Overlevingskans na kankerdiagnose nam in 20 jaar flink toe

De kans op overleving na een kankerdiagnose is de afgelopen twintig jaar „bemoedigend” toegenomen, vooral door nieuwe medicijnen en betere diagnostiek. Wel verschilt de kans op genezing nog altijd sterk per kankersoort. Dat blijkt uit maandag gepubliceerde cijfers van het Integraal Kankercentrum Nederland (IKNL).

De verwachting dat iemand drie jaar na een kankerdiagnose nog in leven is, is de afgelopen twintig jaar met 11 procentpunten gestegen: van 60 procent tussen 2000 en 2004 naar 71 procent tussen 2020-2022. De kans op overleving na vijf jaar is met 68 procent iets kleiner. Met name longkanker, nierkanker, sarcomen (wekedelentumoren), slokdarmkanker en keelholtekanker zijn steeds beter te behandelen, volgens het onafhankelijke kennisinstituut.

De tientallen nieuwe medicijnen die de afgelopen decennia zijn geïntroduceerd, hebben aan de verbeterde genezingskansen bijgedragen. Daarvan was het effect bij sommige soorten kankers direct te zien, bij andere, zoals longkanker, pas recentelijk (2020 – 2022). Ook bevolkingsonderzoek, voor vroege opsporing van kanker, betere diagnostiek en aangescherpte technieken spelen een rol. Zo nam de kans om leverkanker te overleven door nieuwe chirurgische ingrepen met 13 procentpunt toe.

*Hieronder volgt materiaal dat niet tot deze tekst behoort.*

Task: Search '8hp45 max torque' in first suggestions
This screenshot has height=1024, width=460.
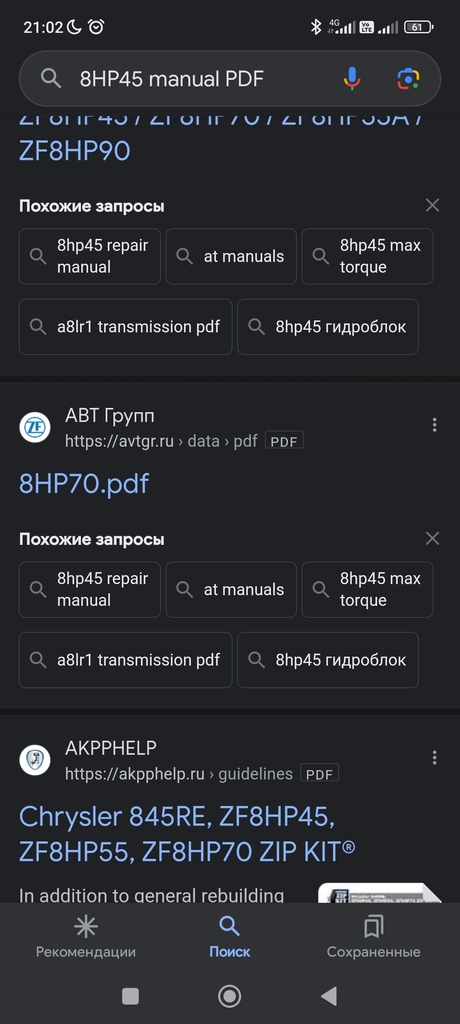Action: (x=367, y=256)
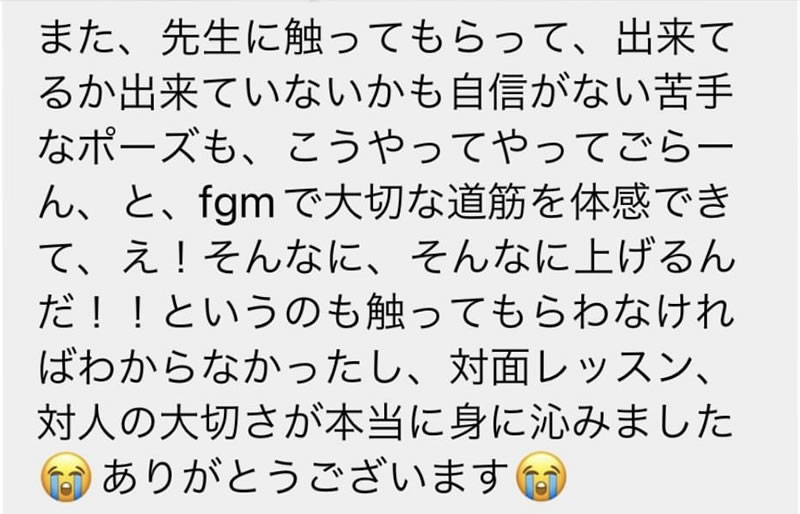Viewport: 800px width, 514px height.
Task: Click the word 自信 in the second line
Action: click(489, 94)
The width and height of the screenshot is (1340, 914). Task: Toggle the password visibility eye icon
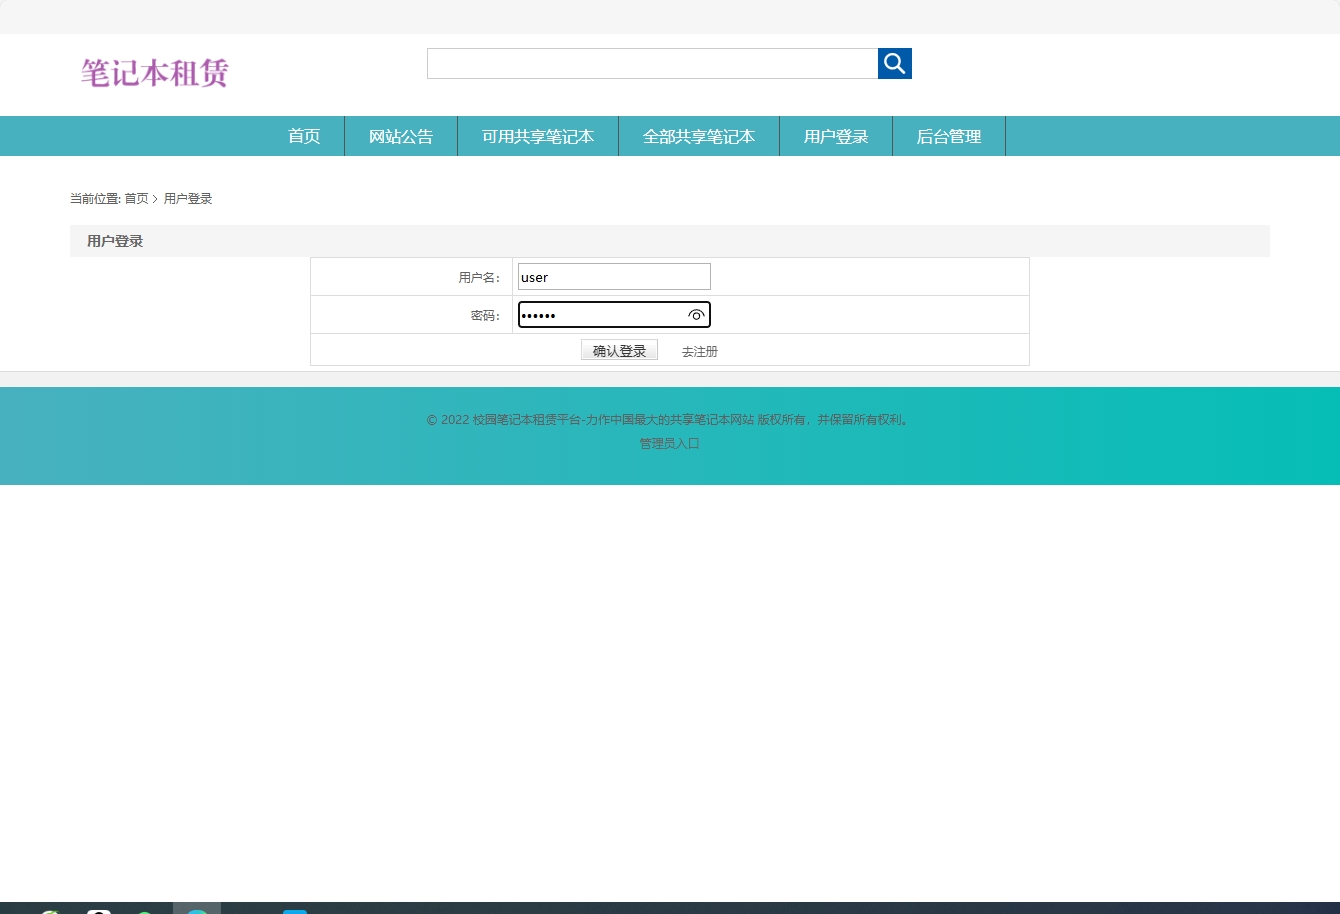pos(696,314)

Moeilijk behandelbare kankersoorten

Ondanks deze veelbelovende cijfers zijn sommige soorten kankers, zoals maag- lever- en alvleesklierkanker, nog altijd zeer moeilijk behandelbaar. Zo is de kans dat een patiënt met alvleesklierkanker dat na drie jaar kan navertellen nog altijd maar 10 procent.

Meer onderzoek en de ontwikkeling van nieuwe behandelingen blijven dan ook „cruciaal”, benadrukt het IKNL. Tegelijkertijd moeten we ons niet bij iedere patiënt blindstaren op levensverlenging, aldus het kennisinstituut. „Soms zijn de bijwerkingen zo groot dat de kwaliteit van leven in de laatste fase heel slecht wordt. Naast ziektegerichte behandeling is daarom altijd aandacht nodig voor kwaliteit van leven.”